PAGINAFRAGMENT:
►

Dienen belangrijker dan dromen, drammen of doen
De provinciale verkiezingen kregen een dramatische wending. Eerst door terreur in een Utrechtse tram. Daarna door politieke escalaties. Het land heeft nu vooral dienaars nodig.
De provinciale campagne ging over dromers, drammers en doeners. Geuzennamen waarmee politici elkaar afwisselend afserveerden en aanprezen. Dromers met fraaie, utopische vergezichten. Drammers, gedreven door een angst voor naderend onheil. Doeners die klaar zijn met denken en dromen, maar snel aan de slag willen. Maakt niet uit waaraan en waarmee, als er maar iets wordt gedáán.
Christenpolitici hebben eveneens zo hun dromen, mogen principieel best weleens drammen en zijn vaak echte, calvinistische doeners. Maar toch mogen christenen ten diepste ”geheel anders” zijn. Naast dromers, drammers en doeners wil ik daarom een lans breken voor een nieuwe categorie. Ons land vraagt om dienaars in de politiek.
Onbaatzuchtig
Dienen staat haaks op onze tijdgeest. In Nederland zijn we gericht op het ontwikkelen en ontplooien van onszelf, op dat wat we zelf vinden en voelen. Een verzameling van erg belangrijke individuen zijn we geworden. Ons binden aan een vakbond of een ander collectief vinden we al gauw ongemakkelijk. Het kost ons al snel te veel om iets gezamenlijks in stand te houden waarvan het persoonlijke voordeel niet direct duidelijk is. Verdienen is meer in zwang dan onbaatzuchtig dienen.
De afgelopen jaren begonnen we in Utrecht onze provinciale fractievergaderingen met een stuk uit de Bijbel over het thema dienstbaarheid. Gods Woord staat vol met prachtige, vaak ook verrassende lessen over dienen. Genesis leert al dat de mens geschapen is om te dienen. De zondeval was een opstand. De mens wilde immers naast God staan. Toch blijft God steeds weer mensen, juist ook leiders en koningen, lessen in dienstbaarheid leren. Jozef was slaaf voordat hij onderkoning kon worden, Mozes moest met een kudde de woestijn in voordat hij Israël mocht leiden. „Dient elkander door de liefde”, is uiteindelijk de oproep van Paulus in Galaten 5.
Een schaapherder is misschien wel het meest kernachtige beeld van dienstbare politiek. Zo’n herder geeft zich helemaal voor zijn kudde schapen. Hij staat vooraan als het spannend wordt. Wanneer er gevaar dreigt of richting gegeven moet worden, gaat de herder voorop. Als de kudde rustig aan het grazen is, houdt de herder overzicht. De boel een beetje bij elkaar houden, is voor een herder dagelijkse kost. Soms is de herder juist achteraan te vinden. Om te zorgen dat de kudde vooruit blijft gaan en ook achterblijvers bij de groep blijven. Een herder is bereid om alles te geven voor zijn kudde.

◄

PAS HET TOE:
1. Waarmee begon de provinciale fractie in Utrecht de afgelopen jaren haar vergaderingen, volgens het opiniestuk over dienstbare politiek?
2. Waarom is de herder soms juist achteraan te vinden, volgens het opiniestuk over dienstbare politiek?
3. Bewerk het opiniestuk over dienstbare politiek: geef het deel van "Christenpolitici hebben eveneens" tot en met "in de politiek." opnieuw en vervang daarin "categorie" door "soort".

Opgeslagen items:
►

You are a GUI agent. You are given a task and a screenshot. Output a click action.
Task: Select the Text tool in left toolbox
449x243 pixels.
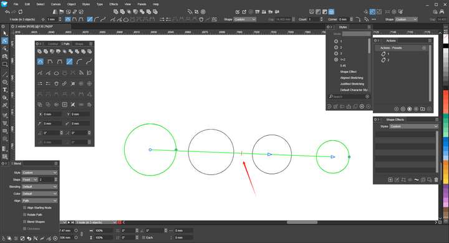pyautogui.click(x=4, y=90)
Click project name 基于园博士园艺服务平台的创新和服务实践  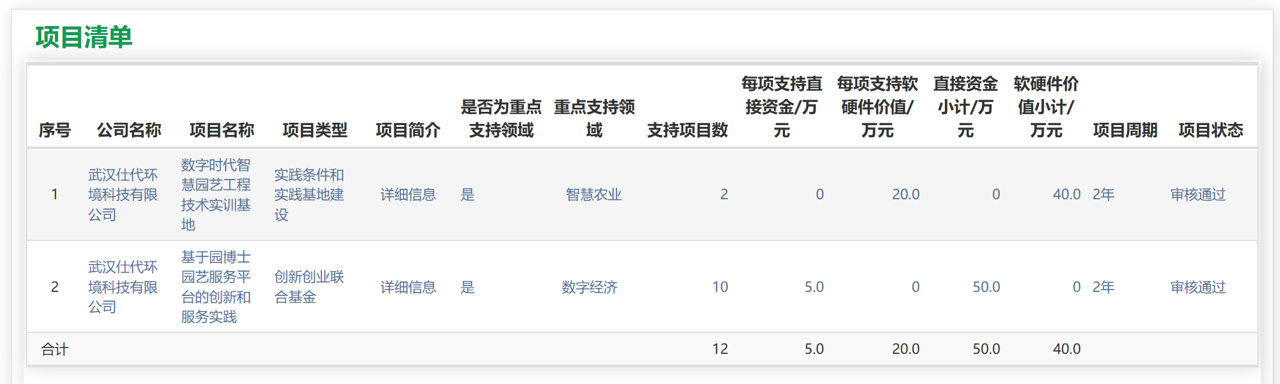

◄

ANTWOORDEN OEFENING:
1. Met een stuk uit de Bijbel over het thema dienstbaarheid.

2. Vanachter zorgt de herder dat de kudde vooruit blijft gaan. Zo blijven ook de achterblijvers bij de groep.

3.
Christenpolitici hebben eveneens zo hun dromen, mogen principieel best weleens drammen en zijn vaak echte, calvinistische doeners. Maar toch mogen christenen ten diepste ”geheel anders” zijn. Naast dromers, drammers en doeners wil ik daarom een lans breken voor een nieuwe soort. Ons land vraagt om dienaars in de politiek.